As originally published in the ALA’s Legal Management Magazine in November 2017

Virtual Offices: Is It Time for Your Firm to Say Goodbye to Office Space?

For most small- to midsized law firms, the two largest expenses are employees and rent. In today’s age of economic uncertainty, many firms are seeking ways to eliminate one of the two. Therefore, the concept of virtual offices — abandoning office space altogether in favor of an exclusively remote workforce — has been gaining popularity as a viable option for cutting costs.
According to a Global Workplace Analytics survey, the average real-estate savings if a business employs full-time teleworkers is $10,000 per employee per year. Multiply this by each of your attorneys and staff, and the justification for saying goodbye to office space becomes clear.
Cost savings isn’t the only reason the number of people working remotely four or five days a week rose from 24 percent to 31 percent between 2012 and 2016, though. Multiple studies have found that allowing your team to work from home will do wonders for overall quality of life — and, by extension, their morale and productivity.
In April 2016, Shearman & Sterling introduced a flexible work policy where associates and counsel in all of the firm’s five locations can work outside the office up to two days per month. Shearman & Sterling is seeing significant changes in morale: in The American Lawyer’s 2016 midlevel associate satisfaction survey, the firm ranked 21st with a 4.355 average job satisfaction score (out of 5). Imagine what the results might be if two days per month turned into five days per week? Other firms nationwide have similar policies, finding that allowing this freedom helps in both recruitment and retention.
The potential benefits are undeniable, but have we reached the point where shifting to a virtual office is something the average lawyer can seriously consider? Maybe.

Technology as the Primary Vehicle

When it comes to determining workspaces, the onus has always been on technology. Are we able to work without being tied to a physical network? Can we perform all of our job duties from the comfort of our homes? Can we do all this without compromising firm security?
The freedom is there. Thanks to developments in virtual desktops and other cloud-based solutions, employees can easily work from anywhere with an internet connection. The technology is well-established, affordable and only growing more sophisticated as time passes.
Combine this core platform with VoIP (cloud) phone systems and the right mix of collaboration tools for your team, and you have the makings for an entirely mobile, effective workforce. It might seem counterintuitive, but Harvard Business Review concluded that remote workers are often more engaged with colleagues than in-office workers. The plethora of technological tools available to help workers stay connected makes the difference.
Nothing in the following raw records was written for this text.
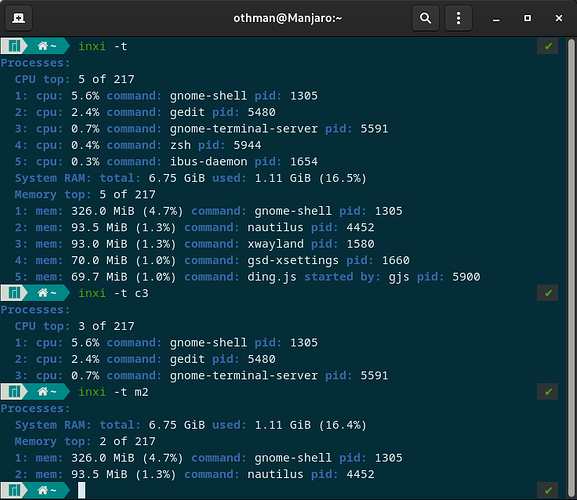Click the ding.js command text
Screen dimensions: 577x500
pyautogui.click(x=272, y=277)
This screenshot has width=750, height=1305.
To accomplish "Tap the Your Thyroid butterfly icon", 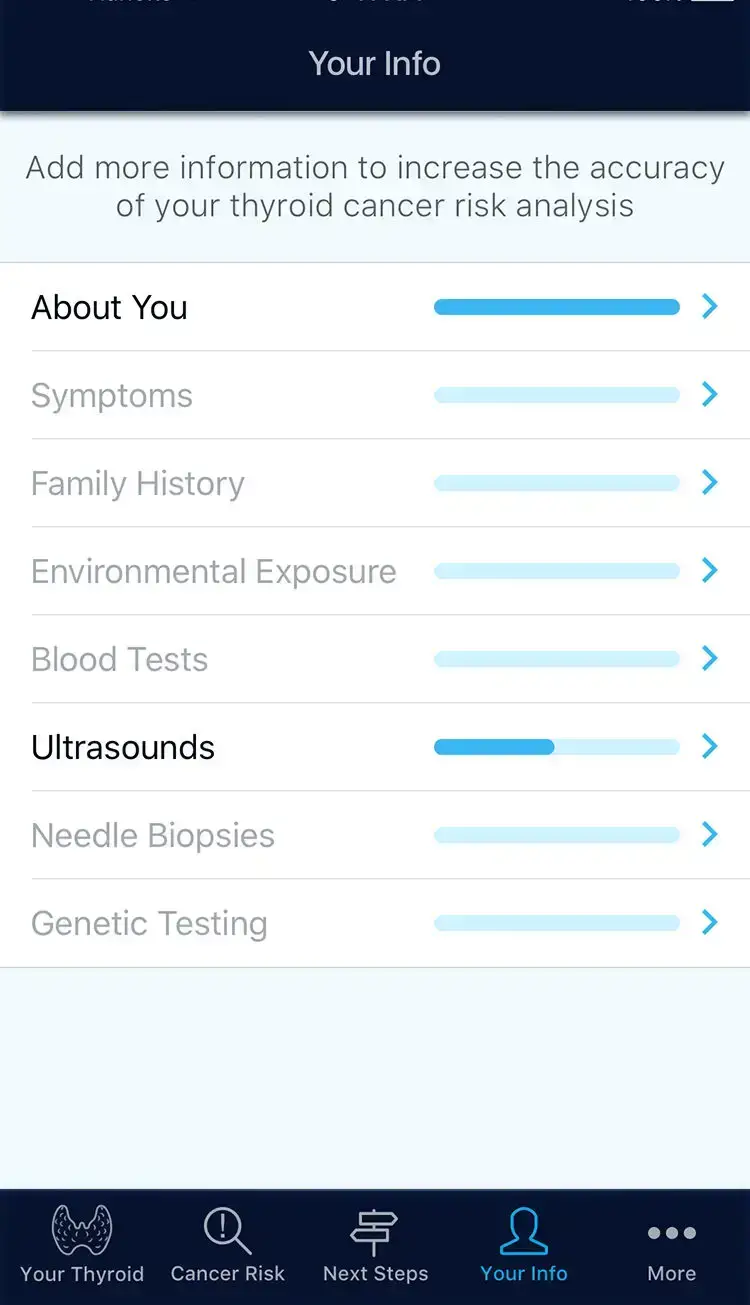I will tap(82, 1230).
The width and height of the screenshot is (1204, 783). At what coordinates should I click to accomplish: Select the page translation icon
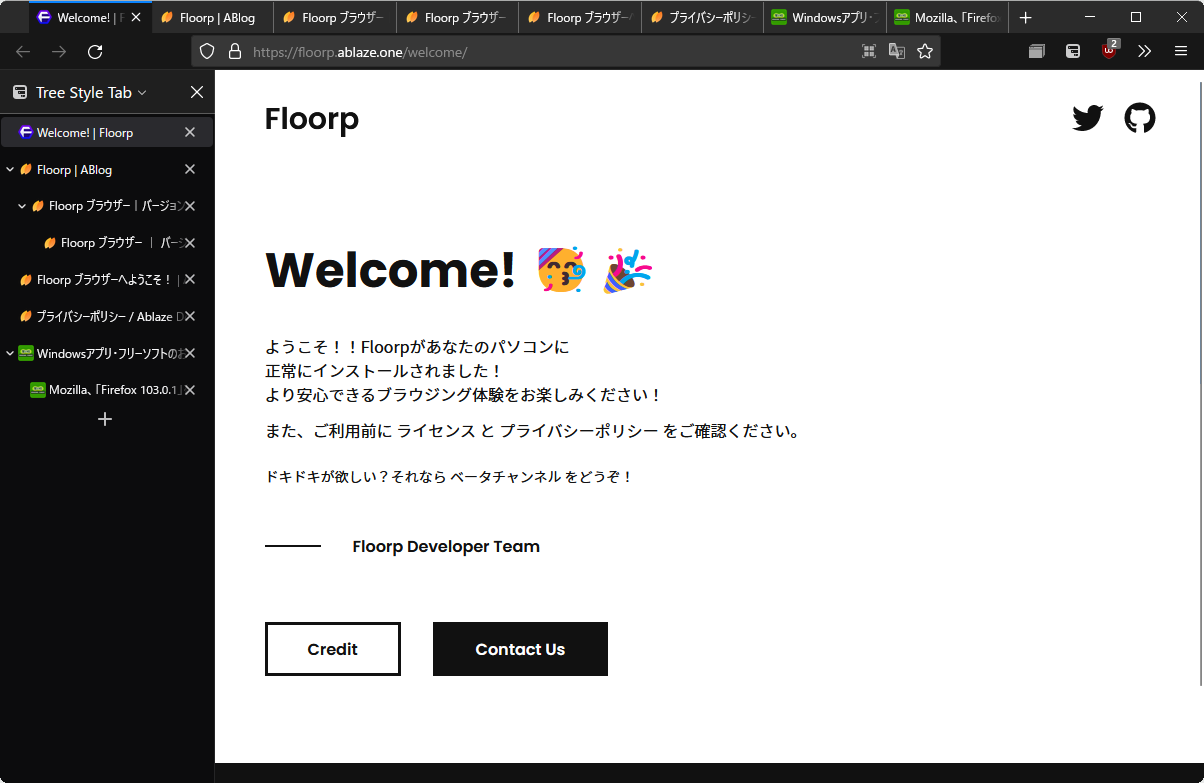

Studies have found that allowing your team to work from home will do wonders for overall quality of life — and, by extension, their morale and productivity.



But is it Secure?

It’s no secret that law firms are a top target for cybercriminals. According to an American Bar Association report, 25 percent of law firms with 100–500 employees have been compromised, while 13 percent to 15 percent of firms with 2–99 employees have seen a security breach. That’s scary, considering how heavily law firms rely on data and how much their clients value privacy.
It is also a well-known fact that lawyers must be able to work securely from anywhere — from the courtroom to the boardroom. A recent survey found that 41 percent of those in the law or public policy industry often work remotely.
The good news is, cloud solutions like virtual desktops are typically far more secure than anything your firm could create and maintain at a physical office. But since we know not all clouds and not all providers are created equal, be sure to assess your cloud environment and your cloud provider carefully. Get plenty of information on:

  • The data center’s physical security
  • Environmental controls in place
  • Redundancy measures for internet and power
  • Where your data is backed up (and how often)
  • The provider’s onboarding process
  • How you’ll get support when you need it
  • How the solution is helping firms like yours achieve their business goals

If you don’t feel confident based on your provider’s answers, choose another.
Above all, make sure your staff is well-educated about your firm’s new and existing policies as they relate to technology. Education about the importance of security, how to recognize attacks (especially spear-phishing attacks) and how to handle files and emails safely becomes all the more important when working from a virtual office.

My Recommendation

If you’re seriously considering a switch to a virtual office, make sure you explore all security options available to you, as well as what fits best for your firm and clientele. It is very possible for law firm employees to work both remotely and securely, but it takes some effort.
And keep in mind that the move doesn’t need to be an all-or-nothing scenario — you might find that having some employees remote and a smaller group working from a (smaller) office is the right balance for your business.
All in all, be very intentional with this sort of large-scale change to the way your firm lives and breathes.